Our God shall come, and shall not keep silence. He repeats that God would come in order to confirm his doctrine and more effectively arouse them. He would come and would not always keep silence, so that they would not be encouraged to presume upon his patience.

Two reasons may be given why the prophet calls God our God. He may be considered as setting himself, and the comparatively small number of those who truly fear the Lord, in opposition to the hypocrites whom he abhors, claiming God to be his God and not theirs, as they were inclined to boast. Or rather, he speaks as one of the people and declares that the God who was coming to avenge the corruptions of his worship was the same God whom all the children of Abraham professed to serve. He who will come, as if he had said, is our God, the same in whom we glory, who established his covenant with Abraham and gave us his Law by the hand of Moses.

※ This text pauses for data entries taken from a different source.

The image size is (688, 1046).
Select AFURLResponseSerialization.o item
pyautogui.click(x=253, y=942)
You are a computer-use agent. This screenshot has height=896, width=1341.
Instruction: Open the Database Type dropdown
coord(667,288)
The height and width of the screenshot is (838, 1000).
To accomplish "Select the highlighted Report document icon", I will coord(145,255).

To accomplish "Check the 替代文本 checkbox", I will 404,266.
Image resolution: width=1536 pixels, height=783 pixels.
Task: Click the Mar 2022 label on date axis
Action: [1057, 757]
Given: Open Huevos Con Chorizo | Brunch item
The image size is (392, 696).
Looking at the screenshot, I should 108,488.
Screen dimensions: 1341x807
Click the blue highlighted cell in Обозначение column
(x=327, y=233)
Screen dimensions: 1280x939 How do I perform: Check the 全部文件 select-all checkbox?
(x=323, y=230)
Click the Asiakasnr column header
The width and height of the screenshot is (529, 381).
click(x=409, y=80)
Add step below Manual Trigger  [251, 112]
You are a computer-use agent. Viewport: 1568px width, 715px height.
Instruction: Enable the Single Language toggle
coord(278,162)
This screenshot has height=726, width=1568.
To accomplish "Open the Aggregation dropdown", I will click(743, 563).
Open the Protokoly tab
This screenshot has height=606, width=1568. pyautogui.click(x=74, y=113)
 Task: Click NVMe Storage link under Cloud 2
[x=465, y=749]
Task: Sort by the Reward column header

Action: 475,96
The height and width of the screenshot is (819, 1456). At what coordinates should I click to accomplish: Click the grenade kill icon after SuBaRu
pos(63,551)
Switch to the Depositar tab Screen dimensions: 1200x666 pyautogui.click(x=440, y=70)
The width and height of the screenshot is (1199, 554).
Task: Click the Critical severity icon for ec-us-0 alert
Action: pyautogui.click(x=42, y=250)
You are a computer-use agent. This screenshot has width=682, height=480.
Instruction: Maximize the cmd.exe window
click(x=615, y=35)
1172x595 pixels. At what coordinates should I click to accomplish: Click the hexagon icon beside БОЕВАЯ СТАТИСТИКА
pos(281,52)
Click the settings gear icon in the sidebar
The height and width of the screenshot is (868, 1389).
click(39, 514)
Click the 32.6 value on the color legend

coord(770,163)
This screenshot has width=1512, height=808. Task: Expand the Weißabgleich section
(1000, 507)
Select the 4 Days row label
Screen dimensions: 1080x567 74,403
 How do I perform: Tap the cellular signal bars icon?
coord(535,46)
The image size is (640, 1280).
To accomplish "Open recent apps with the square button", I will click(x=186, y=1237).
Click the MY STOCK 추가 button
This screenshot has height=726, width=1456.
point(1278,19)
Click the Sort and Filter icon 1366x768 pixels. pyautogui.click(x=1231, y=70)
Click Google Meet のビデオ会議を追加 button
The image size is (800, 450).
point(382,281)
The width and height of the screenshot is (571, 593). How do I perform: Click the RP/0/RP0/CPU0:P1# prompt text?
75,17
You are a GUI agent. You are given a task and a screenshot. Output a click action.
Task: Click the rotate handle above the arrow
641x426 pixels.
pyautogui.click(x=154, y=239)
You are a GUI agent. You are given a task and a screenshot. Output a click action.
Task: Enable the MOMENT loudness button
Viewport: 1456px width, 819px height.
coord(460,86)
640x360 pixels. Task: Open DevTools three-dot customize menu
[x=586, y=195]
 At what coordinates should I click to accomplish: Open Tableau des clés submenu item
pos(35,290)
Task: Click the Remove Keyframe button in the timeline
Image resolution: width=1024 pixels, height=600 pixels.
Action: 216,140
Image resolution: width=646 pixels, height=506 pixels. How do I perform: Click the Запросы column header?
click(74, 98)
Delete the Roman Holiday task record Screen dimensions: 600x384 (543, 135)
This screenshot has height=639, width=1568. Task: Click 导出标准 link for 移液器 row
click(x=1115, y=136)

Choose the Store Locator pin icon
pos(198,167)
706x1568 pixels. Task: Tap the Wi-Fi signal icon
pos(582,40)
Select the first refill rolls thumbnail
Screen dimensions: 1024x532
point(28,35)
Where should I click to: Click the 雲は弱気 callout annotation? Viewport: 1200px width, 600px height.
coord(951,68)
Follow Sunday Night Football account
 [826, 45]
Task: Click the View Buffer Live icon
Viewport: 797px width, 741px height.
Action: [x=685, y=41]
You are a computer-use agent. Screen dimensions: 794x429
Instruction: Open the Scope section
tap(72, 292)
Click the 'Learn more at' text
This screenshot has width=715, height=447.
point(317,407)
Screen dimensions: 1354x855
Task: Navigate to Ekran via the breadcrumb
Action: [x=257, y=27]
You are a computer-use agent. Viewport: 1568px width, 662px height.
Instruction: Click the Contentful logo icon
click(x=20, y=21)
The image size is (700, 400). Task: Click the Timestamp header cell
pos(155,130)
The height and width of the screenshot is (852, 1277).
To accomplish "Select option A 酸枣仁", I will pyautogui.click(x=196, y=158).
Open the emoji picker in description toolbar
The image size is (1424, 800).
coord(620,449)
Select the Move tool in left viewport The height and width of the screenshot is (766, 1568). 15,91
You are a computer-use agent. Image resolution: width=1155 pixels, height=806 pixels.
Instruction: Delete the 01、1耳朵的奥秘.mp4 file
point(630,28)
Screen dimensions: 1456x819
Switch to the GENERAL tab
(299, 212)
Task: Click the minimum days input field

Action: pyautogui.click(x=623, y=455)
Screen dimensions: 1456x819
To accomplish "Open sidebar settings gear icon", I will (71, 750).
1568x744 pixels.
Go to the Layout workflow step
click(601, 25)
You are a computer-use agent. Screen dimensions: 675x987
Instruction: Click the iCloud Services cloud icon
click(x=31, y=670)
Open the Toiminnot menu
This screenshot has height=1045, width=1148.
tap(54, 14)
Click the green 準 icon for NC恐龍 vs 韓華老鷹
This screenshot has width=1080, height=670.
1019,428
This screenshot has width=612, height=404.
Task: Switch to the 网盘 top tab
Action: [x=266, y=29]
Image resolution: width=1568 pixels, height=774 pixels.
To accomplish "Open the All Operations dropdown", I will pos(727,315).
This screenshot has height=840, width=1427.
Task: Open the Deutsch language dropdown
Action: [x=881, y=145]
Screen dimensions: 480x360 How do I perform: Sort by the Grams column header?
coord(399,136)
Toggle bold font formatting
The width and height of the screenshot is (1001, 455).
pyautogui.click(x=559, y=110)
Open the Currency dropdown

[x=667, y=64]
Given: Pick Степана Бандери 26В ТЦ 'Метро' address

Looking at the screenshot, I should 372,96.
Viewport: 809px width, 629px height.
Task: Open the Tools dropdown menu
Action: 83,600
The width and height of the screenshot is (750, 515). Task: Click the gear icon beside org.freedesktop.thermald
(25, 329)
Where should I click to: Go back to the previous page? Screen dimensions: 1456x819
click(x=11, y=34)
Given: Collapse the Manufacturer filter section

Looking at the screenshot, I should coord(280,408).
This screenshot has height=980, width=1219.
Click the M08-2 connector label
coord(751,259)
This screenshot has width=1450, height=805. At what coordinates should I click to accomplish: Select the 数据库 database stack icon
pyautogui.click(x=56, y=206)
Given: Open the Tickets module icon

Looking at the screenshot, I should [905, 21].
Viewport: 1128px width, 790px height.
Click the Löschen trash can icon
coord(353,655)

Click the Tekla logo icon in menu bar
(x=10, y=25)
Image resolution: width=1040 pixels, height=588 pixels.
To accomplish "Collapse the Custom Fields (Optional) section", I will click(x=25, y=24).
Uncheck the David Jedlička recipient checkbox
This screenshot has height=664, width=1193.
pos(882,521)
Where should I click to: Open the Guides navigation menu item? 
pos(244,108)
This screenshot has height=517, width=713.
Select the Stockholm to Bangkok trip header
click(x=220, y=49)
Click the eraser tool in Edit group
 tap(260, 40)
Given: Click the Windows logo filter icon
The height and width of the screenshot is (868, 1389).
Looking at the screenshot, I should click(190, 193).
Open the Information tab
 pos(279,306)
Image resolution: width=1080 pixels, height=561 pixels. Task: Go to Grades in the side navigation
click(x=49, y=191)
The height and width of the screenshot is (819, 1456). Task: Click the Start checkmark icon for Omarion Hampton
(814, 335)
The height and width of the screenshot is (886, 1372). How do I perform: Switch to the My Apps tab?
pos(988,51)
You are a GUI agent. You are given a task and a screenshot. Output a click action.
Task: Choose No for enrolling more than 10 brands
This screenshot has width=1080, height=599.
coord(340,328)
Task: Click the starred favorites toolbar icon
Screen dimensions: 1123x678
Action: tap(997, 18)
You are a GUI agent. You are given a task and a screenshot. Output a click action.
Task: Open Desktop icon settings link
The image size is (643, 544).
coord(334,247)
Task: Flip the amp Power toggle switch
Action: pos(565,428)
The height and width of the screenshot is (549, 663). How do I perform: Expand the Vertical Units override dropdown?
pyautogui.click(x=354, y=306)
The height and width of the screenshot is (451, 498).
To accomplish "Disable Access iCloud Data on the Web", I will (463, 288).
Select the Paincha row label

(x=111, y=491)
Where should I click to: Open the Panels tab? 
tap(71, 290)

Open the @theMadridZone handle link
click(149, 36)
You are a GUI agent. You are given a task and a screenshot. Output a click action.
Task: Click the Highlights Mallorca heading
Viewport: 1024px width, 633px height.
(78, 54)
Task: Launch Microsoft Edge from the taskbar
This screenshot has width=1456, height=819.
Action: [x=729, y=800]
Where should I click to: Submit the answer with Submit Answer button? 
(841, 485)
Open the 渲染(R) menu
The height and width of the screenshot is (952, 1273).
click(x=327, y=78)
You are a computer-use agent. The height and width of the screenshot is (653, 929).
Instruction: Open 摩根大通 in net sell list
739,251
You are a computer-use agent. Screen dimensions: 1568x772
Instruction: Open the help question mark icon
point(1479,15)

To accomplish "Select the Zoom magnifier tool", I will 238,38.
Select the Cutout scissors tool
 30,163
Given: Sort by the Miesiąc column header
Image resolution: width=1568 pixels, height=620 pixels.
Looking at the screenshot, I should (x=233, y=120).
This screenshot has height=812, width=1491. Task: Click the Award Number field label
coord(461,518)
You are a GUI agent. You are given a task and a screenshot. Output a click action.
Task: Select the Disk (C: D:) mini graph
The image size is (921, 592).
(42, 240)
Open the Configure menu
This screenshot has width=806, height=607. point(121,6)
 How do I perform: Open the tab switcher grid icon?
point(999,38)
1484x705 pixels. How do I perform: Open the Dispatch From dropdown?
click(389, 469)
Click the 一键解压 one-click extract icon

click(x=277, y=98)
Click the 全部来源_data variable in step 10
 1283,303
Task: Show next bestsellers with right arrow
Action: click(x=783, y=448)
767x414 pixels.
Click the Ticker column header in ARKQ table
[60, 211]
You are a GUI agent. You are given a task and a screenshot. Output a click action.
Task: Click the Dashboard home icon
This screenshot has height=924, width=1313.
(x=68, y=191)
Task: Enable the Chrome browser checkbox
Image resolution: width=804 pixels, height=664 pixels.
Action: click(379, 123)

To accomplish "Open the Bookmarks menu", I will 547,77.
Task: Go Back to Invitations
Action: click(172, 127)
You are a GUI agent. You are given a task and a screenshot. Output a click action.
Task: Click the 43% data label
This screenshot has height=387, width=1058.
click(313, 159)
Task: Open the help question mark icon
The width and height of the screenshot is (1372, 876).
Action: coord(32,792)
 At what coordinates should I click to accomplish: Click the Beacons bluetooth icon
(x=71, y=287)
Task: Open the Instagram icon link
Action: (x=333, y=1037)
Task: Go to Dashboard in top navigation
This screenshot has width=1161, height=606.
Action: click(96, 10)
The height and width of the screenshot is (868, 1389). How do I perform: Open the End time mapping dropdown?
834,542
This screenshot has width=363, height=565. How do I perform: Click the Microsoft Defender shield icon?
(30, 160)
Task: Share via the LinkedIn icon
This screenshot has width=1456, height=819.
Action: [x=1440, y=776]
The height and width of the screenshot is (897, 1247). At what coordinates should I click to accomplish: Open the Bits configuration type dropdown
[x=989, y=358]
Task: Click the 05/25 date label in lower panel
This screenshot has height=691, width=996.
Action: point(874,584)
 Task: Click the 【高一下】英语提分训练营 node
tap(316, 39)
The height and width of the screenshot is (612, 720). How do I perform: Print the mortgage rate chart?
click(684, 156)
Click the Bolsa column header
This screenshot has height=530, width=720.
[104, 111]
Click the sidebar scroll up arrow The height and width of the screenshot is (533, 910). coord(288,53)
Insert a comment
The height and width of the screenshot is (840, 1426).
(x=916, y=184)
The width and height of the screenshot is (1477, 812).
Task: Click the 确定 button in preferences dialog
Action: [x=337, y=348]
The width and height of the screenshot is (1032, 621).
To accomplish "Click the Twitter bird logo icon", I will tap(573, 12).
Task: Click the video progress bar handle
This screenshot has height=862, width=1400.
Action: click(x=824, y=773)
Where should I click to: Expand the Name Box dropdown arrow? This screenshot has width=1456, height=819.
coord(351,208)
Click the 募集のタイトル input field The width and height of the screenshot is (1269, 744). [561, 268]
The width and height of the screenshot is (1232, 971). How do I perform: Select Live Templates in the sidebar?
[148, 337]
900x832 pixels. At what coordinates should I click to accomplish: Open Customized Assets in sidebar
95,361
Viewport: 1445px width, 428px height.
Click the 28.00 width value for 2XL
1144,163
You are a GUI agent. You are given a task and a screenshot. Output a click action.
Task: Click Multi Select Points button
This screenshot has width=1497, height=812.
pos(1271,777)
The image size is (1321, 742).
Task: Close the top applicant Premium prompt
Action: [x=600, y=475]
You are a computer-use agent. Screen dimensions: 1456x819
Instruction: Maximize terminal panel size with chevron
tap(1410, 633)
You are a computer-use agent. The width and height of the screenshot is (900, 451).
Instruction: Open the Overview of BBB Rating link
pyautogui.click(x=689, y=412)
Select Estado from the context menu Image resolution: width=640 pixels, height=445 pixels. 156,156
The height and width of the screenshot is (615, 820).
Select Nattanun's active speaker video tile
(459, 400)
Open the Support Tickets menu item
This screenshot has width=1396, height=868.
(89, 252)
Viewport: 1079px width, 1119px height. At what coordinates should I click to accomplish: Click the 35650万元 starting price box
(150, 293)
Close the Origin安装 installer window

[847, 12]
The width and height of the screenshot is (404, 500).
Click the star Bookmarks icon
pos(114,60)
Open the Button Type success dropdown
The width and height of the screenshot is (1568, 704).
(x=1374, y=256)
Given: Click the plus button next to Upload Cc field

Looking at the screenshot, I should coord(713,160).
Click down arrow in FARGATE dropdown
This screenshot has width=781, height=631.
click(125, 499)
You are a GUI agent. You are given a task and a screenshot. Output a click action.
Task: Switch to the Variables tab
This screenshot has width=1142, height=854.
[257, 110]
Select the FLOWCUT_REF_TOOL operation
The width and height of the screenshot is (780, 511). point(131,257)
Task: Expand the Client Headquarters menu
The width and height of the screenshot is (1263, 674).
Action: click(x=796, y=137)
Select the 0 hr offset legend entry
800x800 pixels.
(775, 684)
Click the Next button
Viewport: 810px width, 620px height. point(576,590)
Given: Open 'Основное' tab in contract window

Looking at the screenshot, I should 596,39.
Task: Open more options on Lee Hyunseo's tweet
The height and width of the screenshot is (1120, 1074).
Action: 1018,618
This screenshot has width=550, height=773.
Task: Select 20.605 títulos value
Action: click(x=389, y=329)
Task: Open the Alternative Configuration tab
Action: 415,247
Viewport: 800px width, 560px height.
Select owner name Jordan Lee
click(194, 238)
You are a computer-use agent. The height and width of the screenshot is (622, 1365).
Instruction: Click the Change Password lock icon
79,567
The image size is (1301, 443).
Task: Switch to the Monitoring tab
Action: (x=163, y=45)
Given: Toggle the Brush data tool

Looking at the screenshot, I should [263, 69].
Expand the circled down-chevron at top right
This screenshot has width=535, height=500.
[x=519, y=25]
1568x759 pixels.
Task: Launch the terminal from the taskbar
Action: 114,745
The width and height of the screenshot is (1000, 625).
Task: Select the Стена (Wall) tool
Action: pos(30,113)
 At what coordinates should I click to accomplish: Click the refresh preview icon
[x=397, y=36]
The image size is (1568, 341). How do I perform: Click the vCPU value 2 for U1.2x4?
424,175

He adds that God would come with fire and tempest to awaken a wholesome fear in the complacent hearts of the Jews, so that they might learn to tremble at the judgments of God, which they had until then regarded with indifference and despised. This alludes to the awe-inspiring manifestation God made of himself from Sinai (Exodus 19:16). On that occasion, the air resounded with thunders and the noise of trumpets, the heavens were illuminated with lightnings, and the mountain was in flames, as it was God's design to secure reverential submission to the Law which he announced.

And it is implied here that God would make a similarly terrifying display of his power in coming to avenge the gross abuses of his holy religion.